I’ve encountered an inconsistency in the data returned by the API endpoints for K-lines (‘/api/v3/klines’) and aggregated trades (‘/api/v3/aggTrades’). Specifically, there are discrepancies in the trade counts and volumes reported. For aggregated trades, I make multiple requests up to the final trade of the minute to ensure alignment.
For instance, a request for a one-minute K-Line typically covers the period from 13:00:00:000 to 13:01:59:999. I ensure that my function for aggregated trades thoroughly scans this entire interval, making multiple requests as necessary. However, I’ve noticed that, occasionally, even with different trading pairs, the trade counts do not match.
Has anyone else experienced this issue? What could be the underlying cause?
P.S. I have seen some similar topics but found no answers/solutions.
This issue was discussed in the context of using websockets for K-line data, where users noticed inconsistencies, which were partly attributed to the specific streams subscribed to and how these handle real-time data updates
In short, after also reading those conversations, it becomes quite clear that aggregated trades are not very reliable and present critical issues that need to be investigated.
I myself have found these discrepancies between k-lines and aggregates (number of trades and volumes) to be statistically significant and thus unreliable.
If one wants to perform an analysis on the distribution, it is better to rely on individual trades (‘/api/v3/historicalTrades’ and WS).
It’s a real pity because aggregated trades retain a good amount of information with a much smaller volume of data.
This is the output of my code, actually I am testing this range on BTCUSDT.
All trades are within the specified time range. 2024-04-09 13:04:00, 2024-04-09 16:03:59.999000
k trades: 478732.0, k vol 10851.719830000013
agg trades: 473406, agg vol 10733.94963999999
k trades and k vol are obtained through k-line endpoint, agg trades and agg vol through the aggTrades.
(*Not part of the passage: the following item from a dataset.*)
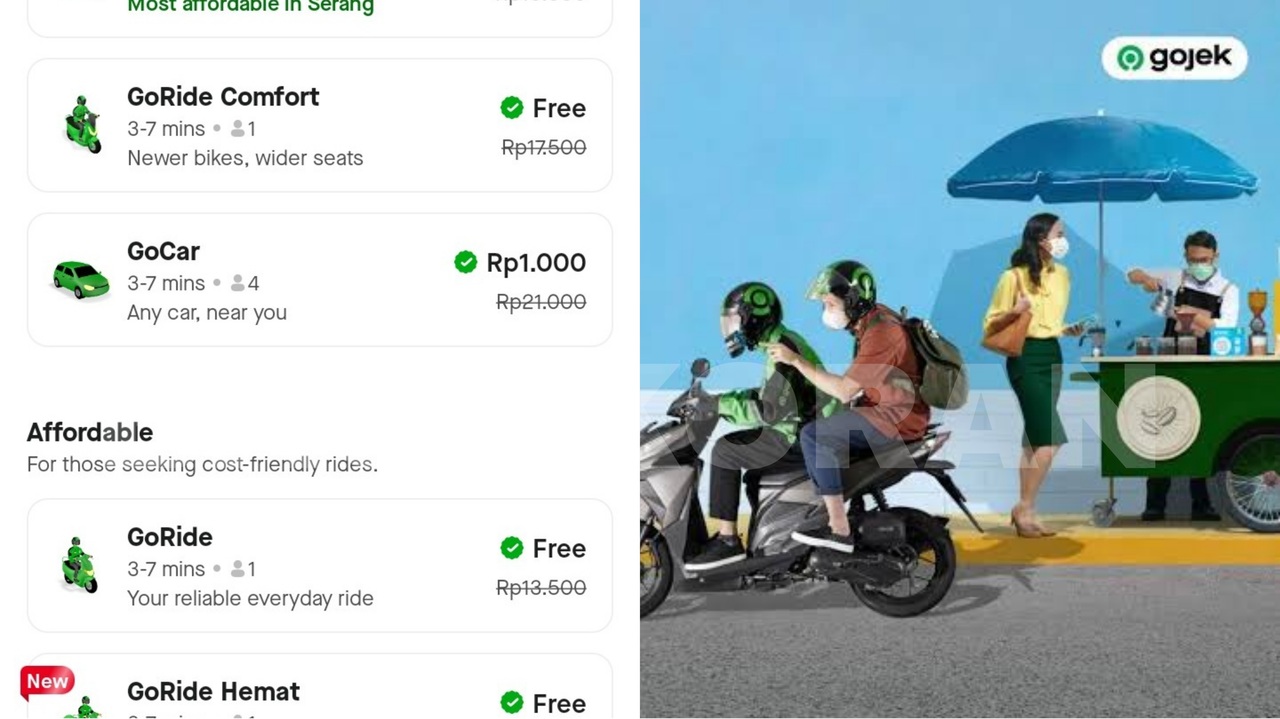This screenshot has width=1280, height=719.
Task: Tap the passenger icon in GoCar row
Action: [238, 284]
This range has a high volume of trades, where discrepancies happen more frequently. I am doing other tests.
@Luca_D thanks for the example! That really helps.
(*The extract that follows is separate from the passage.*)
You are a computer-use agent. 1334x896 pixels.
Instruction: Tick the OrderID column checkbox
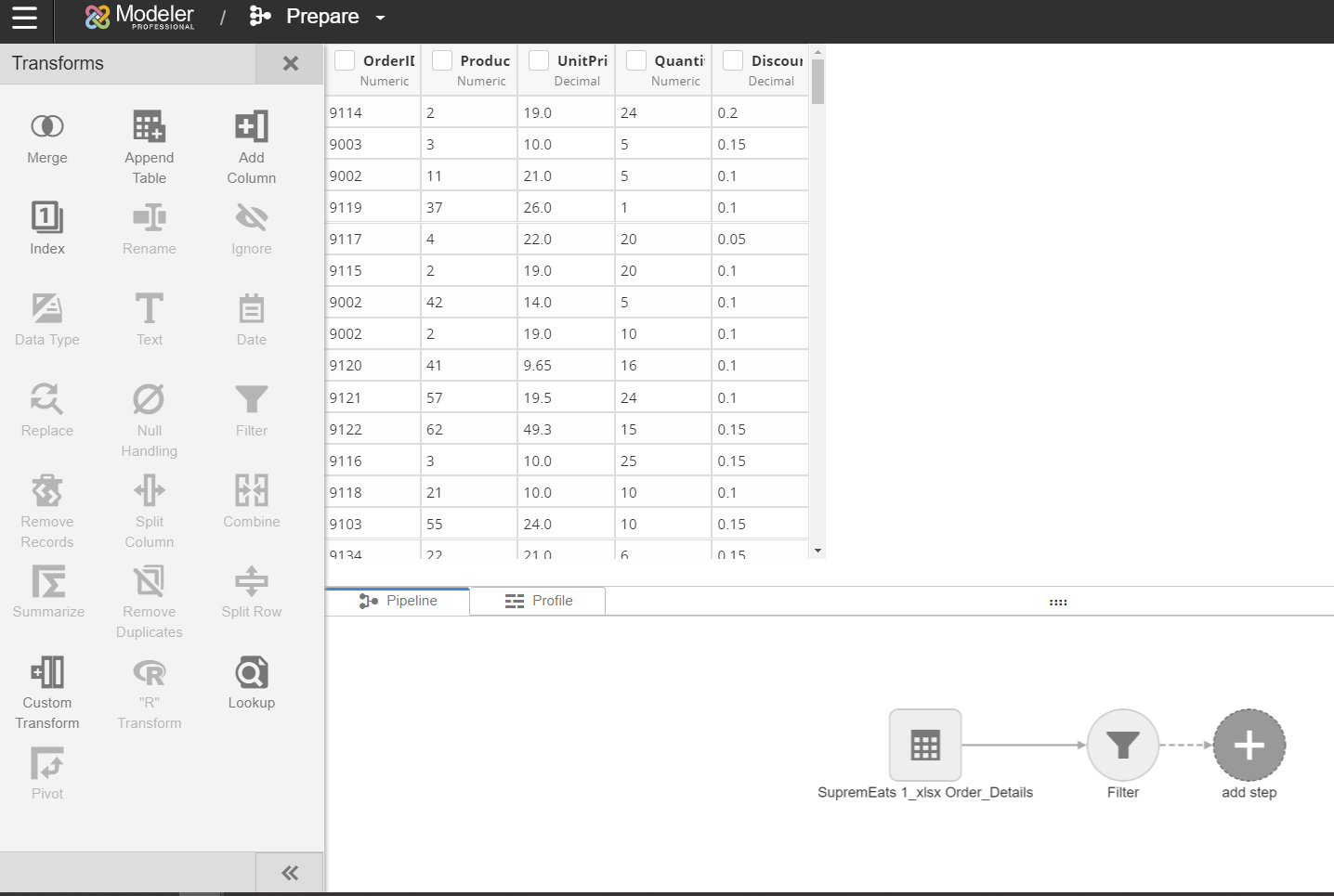pyautogui.click(x=345, y=60)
How do you iterate through aggtrades? You should use startTime and endTime only to establish the aggtrade ID range and use fromId for pagination. Otherwise, multiple aggtrades at the same timestamp might be missing.
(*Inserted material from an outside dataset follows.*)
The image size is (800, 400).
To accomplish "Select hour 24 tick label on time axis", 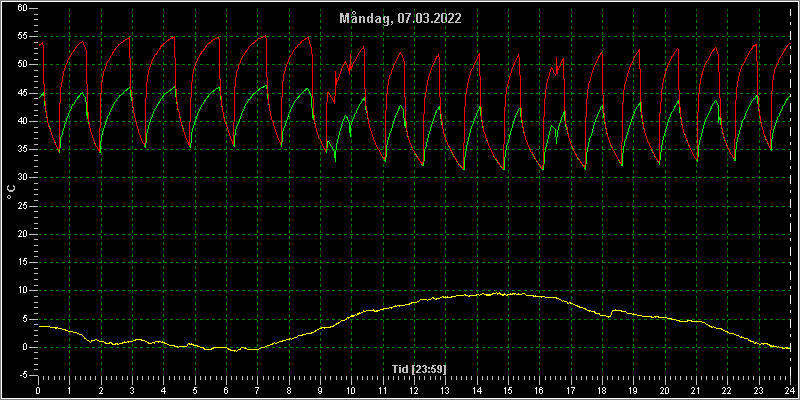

Here’s my script in Python that iterates over the range you mentioned and shows the same results for klines and aggtrades:
#!/usr/bin/env python3
import requests
import time
from decimal import Decimal
BINANCE_API = 'https://api.binance.com'
SYMBOL = 'BTCUSDT'
START_TIME = 1712667840000 # 2024-04-09 13:04:00.000
END_TIME = 1712678639999 # 2024-04-09 16:03:59.999
# Get klines, we can fetch them in one go
response = requests.get(f'{BINANCE_API}/api/v3/klines?symbol={SYMBOL}&interval=1m&startTime={START_TIME}&endTime={END_TIME}')
klines = response.json()
assert len(klines) == 180
assert klines[0][0] == 1712667840000
assert klines[-1][6] == 1712678639999
kline_num_trades = sum([k[8] for k in klines])
kline_volume = sum([Decimal(k[5]) for k in klines])
print(f'klines: {kline_num_trades} trades, {kline_volume} volume')
# Get aggtrades, in batches
response = requests.get(f'{BINANCE_API}/api/v3/aggTrades?symbol={SYMBOL}&startTime={START_TIME}&endTime={END_TIME}')
agg_trades = response.json()
while agg_trades[-1]['T'] < END_TIME + 1:
next_id = agg_trades[-1]['a'] + 1
response = requests.get(f'{BINANCE_API}/api/v3/aggTrades?symbol={SYMBOL}&fromId={next_id}&limit=1000')
agg_trades += response.json()
time.sleep(0.1) # be gentle to the API
# Cut off the overshoot by time at the end
agg_trades = [t for t in agg_trades if t['T'] <= END_TIME]
assert len(agg_trades) == 381806
assert agg_trades[0]['a'] == 2959684856
assert agg_trades[-1]['a'] == 2960066661
aggtrade_num_trades = sum([t['l'] - t['f'] + 1 for t in agg_trades])
aggtrade_volume = sum([Decimal(t['q']) for t in agg_trades])
print(f'aggtrades: {aggtrade_num_trades} trades, {aggtrade_volume} volume')
Yes, it’s most likely this part that had an error.
If the API response ends with a run of multiple aggtrades at the same millisecond (think, somebody placed a big order that traded at multiple price levels), some might get cut due to the limit. That depends on the exact trades, explaining why it’s randomly happening.
It is still possible to use a loop with just startTime and endTime like you do, but the trick is to query the trades with some overlap:
params['startTime'] = trades[-1]['T'] # note: no adjustment by "+ 1"
and then skip some trades at the front — the ones you’ve already seen, based on the ID:
last_aggtrade_id = aggregated_trades[-1]['a']
trades = [t for t in trades if t['a'] > last_aggtrade_id]